Microsoft tried to stem the bleeding by purchasing smart phone maker Nokia in 2013. Intent on developing a successful and persistent version of the Windows OS for smart phones, Microsoft hoped to stem the tidal wave of Android and iOS (Apple) devices in offices around the globe by licensing Windows Mobile and Windows Phone to manufacturers while offering premium handsets based on Nokia technology to the public much as Google and Apple did with their operating systems and hardware.

The Nokia purchase was a disaster. The transaction closed in 2014, but by 2015 it was obvious that Nokia could not leverage Microsoft’s technology before Nokia’s failing legacy infrastructure and product pipeline dragged the enterprise down. Microsoft’s new CEO wrote off the entire $7.9B spent in the deal.

Unfortunately the financial details of the LinkedIn acquisition makes no more sense than that of the Nokia acquisition. It is not that Microsoft cannot afford the purchase price. Microsoft will use its $10.5B in 2016 profits to defray the $26.2B all cash outlay, and raise the remainder with a stupendous $16B bond offering. The offering will, despite its size, attract an endless line of willing buyers, so the rate should not be much more than prime, or 3.5%. The resulting $560M a year in interest is basically a rounding error for Microsoft, and they could easily retire the debt well short of maturity. No, the reason the deal doesn’t make financial sense is that the profit prospects of LinkedIn cannot justify a billion dollar asking price, never mind $26B.

LinkedIn is a tool for business people, not a destination. Facebook commands billions of dollars in advertising because its subscribers spend hours every day trolling their web pages. LinkedIn probabaly gets only minutes of a typical subscriber’s day, not hours. Is a minute of eyeball time on LinkeIn worth more than an hour of eyeball time on Facebook? Maybe. So far it hasn’t been. Microsoft is betting $26B that its scale, money, and technological prowess will make that paradigm come true.

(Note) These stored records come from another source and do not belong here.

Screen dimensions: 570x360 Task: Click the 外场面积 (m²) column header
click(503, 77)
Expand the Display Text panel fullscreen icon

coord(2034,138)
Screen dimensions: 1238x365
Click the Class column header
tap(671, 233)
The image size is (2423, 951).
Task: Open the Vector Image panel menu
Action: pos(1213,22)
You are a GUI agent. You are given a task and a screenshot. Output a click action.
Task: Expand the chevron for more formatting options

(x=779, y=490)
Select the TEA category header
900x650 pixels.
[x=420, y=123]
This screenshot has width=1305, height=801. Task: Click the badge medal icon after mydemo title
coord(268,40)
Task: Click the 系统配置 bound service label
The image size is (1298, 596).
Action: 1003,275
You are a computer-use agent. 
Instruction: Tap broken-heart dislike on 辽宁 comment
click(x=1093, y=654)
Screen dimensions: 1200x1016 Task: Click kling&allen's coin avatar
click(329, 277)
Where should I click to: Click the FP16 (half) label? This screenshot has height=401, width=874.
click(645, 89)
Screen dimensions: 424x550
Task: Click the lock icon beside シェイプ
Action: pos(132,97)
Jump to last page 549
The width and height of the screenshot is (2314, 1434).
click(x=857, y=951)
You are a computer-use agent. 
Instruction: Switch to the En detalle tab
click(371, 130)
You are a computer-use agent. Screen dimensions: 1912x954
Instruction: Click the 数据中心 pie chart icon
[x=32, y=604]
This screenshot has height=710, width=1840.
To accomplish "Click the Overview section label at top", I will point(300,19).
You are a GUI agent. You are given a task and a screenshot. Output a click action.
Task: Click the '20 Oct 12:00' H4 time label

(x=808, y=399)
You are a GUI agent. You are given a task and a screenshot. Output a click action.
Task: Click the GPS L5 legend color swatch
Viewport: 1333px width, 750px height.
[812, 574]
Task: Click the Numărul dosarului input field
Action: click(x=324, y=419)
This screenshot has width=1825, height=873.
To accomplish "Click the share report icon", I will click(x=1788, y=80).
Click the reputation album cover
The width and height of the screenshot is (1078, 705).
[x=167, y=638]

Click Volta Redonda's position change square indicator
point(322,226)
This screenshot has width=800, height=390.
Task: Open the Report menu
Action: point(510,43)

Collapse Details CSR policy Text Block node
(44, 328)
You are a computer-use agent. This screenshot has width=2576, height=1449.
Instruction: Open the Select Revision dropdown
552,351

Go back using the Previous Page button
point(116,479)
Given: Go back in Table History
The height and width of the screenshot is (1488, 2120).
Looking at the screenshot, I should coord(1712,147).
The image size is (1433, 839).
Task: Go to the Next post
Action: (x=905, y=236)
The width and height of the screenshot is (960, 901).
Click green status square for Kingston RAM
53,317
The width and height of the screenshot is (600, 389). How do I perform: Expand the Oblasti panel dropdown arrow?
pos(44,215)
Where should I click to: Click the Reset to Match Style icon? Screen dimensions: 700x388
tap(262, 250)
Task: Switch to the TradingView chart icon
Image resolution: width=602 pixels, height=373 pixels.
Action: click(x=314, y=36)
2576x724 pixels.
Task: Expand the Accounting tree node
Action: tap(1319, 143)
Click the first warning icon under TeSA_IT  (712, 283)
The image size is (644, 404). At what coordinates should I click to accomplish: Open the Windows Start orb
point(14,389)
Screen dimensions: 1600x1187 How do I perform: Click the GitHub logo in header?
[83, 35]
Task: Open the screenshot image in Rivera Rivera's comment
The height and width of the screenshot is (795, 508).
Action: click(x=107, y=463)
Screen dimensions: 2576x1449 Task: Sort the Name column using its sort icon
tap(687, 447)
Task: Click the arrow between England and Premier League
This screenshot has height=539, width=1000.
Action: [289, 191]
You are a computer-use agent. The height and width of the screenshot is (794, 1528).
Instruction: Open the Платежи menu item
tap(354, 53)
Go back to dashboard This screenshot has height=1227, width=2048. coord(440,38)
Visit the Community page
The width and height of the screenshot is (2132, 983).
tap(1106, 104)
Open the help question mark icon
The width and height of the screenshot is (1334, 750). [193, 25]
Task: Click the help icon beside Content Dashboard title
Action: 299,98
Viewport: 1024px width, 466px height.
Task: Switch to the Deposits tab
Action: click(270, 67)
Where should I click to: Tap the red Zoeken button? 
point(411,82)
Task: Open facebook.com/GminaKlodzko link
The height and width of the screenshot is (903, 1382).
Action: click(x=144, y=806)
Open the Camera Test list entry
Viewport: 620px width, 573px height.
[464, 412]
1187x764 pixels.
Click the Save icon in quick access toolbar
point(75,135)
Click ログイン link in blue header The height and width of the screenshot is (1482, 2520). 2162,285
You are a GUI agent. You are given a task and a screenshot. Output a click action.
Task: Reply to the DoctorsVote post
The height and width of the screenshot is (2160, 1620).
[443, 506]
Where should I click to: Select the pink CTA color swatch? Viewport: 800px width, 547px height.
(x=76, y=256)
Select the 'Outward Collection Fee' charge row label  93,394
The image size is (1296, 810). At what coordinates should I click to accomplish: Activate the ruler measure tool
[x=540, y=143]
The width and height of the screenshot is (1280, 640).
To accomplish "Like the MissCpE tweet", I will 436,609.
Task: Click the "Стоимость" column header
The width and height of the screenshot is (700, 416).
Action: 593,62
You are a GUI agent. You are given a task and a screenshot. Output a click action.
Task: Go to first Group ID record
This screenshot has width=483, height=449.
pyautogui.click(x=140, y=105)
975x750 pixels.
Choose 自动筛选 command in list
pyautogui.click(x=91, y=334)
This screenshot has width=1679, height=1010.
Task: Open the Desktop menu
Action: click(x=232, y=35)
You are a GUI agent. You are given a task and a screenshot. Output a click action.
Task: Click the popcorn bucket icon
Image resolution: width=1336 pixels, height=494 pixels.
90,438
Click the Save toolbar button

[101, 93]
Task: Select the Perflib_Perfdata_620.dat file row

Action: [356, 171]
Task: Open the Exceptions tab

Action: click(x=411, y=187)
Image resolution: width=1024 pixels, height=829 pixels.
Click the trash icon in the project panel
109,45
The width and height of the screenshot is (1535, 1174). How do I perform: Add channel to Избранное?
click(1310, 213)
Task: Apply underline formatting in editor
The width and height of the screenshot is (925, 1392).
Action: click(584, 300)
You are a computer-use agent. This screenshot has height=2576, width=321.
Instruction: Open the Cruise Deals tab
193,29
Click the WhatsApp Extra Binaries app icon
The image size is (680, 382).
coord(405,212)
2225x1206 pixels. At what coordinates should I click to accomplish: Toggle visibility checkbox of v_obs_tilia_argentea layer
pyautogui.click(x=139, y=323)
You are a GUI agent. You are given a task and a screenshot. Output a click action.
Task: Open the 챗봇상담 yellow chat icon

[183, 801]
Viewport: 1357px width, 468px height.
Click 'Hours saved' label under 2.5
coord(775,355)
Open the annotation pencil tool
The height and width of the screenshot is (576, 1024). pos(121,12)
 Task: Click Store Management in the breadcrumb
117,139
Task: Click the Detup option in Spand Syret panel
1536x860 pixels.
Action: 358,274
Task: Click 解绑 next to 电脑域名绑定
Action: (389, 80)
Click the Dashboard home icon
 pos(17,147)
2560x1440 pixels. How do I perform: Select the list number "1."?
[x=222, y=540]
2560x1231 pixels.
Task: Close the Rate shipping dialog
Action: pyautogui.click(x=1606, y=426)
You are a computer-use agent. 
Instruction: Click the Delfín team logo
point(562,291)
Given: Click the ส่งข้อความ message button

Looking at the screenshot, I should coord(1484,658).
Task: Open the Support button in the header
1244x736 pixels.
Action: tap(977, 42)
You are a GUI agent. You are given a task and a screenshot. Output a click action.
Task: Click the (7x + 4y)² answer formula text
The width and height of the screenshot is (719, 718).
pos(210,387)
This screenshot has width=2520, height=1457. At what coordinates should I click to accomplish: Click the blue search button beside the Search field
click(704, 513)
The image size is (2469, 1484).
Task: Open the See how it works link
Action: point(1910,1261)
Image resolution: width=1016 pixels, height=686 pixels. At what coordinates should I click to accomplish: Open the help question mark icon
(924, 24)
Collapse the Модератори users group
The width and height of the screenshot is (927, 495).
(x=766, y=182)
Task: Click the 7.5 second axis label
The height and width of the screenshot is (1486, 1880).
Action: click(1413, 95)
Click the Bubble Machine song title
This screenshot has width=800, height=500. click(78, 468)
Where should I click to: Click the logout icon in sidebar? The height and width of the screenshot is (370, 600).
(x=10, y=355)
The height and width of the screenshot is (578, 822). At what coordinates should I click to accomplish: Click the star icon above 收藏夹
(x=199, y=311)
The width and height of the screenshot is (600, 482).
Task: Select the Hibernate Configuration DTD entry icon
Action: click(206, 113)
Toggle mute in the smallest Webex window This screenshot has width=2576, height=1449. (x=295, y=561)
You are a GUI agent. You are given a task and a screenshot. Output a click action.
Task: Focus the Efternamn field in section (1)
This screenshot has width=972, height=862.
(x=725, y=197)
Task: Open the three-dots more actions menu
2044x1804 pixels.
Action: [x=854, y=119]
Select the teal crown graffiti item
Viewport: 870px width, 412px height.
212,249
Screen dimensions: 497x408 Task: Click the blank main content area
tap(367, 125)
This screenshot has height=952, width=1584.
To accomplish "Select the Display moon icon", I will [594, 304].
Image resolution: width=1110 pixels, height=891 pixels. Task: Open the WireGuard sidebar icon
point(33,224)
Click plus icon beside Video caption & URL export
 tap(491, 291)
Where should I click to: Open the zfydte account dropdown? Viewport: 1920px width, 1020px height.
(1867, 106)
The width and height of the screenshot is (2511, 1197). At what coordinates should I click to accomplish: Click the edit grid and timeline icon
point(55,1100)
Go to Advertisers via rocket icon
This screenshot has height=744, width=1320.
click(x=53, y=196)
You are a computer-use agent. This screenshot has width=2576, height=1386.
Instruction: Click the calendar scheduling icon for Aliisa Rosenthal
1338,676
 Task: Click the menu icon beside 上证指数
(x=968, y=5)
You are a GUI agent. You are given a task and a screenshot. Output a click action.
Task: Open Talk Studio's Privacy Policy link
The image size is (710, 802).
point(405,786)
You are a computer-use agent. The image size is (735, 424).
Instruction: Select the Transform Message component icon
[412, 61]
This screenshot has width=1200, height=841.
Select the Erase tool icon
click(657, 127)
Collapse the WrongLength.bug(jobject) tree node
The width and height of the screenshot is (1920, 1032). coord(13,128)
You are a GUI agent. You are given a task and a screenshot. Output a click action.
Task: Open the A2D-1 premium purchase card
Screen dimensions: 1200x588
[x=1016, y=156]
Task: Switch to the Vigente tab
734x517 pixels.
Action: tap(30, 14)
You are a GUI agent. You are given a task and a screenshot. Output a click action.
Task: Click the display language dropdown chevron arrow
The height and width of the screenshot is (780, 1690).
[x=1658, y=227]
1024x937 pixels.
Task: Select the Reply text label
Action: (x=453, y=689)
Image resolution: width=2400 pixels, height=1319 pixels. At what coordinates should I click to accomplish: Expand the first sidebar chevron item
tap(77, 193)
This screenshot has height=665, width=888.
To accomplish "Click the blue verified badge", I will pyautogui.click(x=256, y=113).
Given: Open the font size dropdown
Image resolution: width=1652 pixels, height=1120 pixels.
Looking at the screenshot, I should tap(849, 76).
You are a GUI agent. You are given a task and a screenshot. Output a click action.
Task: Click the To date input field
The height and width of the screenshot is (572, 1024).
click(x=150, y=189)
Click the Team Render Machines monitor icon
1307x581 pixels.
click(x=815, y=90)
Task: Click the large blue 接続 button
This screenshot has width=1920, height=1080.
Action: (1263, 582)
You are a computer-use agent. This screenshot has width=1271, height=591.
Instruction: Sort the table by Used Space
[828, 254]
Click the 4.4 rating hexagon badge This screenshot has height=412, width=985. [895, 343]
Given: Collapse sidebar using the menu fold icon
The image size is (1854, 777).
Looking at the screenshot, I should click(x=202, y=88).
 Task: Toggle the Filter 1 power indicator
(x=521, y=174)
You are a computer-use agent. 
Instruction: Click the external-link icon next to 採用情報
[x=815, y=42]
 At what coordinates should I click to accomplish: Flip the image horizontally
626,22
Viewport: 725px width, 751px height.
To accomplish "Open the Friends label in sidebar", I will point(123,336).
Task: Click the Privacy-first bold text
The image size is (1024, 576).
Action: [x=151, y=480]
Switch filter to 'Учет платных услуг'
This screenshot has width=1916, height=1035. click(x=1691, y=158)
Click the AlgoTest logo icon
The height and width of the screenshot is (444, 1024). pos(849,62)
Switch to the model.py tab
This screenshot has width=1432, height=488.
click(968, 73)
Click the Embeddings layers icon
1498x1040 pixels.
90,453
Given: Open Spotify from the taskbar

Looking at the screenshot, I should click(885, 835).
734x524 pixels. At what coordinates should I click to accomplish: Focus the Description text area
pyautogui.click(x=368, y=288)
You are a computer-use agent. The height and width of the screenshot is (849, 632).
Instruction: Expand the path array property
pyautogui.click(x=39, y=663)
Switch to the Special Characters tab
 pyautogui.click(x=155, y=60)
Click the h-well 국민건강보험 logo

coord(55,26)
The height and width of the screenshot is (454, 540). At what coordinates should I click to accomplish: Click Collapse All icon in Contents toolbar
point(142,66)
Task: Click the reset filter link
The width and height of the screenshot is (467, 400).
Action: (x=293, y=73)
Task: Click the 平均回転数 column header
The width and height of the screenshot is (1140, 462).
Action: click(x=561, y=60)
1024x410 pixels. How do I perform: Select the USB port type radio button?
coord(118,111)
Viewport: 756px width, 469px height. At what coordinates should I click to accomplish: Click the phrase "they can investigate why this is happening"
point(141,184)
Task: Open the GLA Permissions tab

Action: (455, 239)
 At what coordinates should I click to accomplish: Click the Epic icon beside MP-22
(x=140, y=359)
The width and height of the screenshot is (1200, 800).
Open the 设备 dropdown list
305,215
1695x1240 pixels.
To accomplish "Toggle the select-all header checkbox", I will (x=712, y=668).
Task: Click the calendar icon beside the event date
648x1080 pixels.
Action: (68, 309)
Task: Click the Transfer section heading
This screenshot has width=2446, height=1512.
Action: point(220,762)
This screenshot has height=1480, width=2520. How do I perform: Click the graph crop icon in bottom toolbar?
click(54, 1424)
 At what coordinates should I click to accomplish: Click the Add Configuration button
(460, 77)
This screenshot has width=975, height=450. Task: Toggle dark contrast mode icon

Well sort of. I prefer the siege theory rather than the profit and revenues theory when it comes to attempts in divining the true motives behind the LinkedIn acquisition. Microsoft’s business software monopoly is under siege from all sides. And like the Medieval cities that hired mercenaries to help man the walls against the onslaught of barbarians, Microsoft has hired LinkedIn to stand post.

May the best companies win. I’ll be under a shady spot on a nearby hill watching the assault.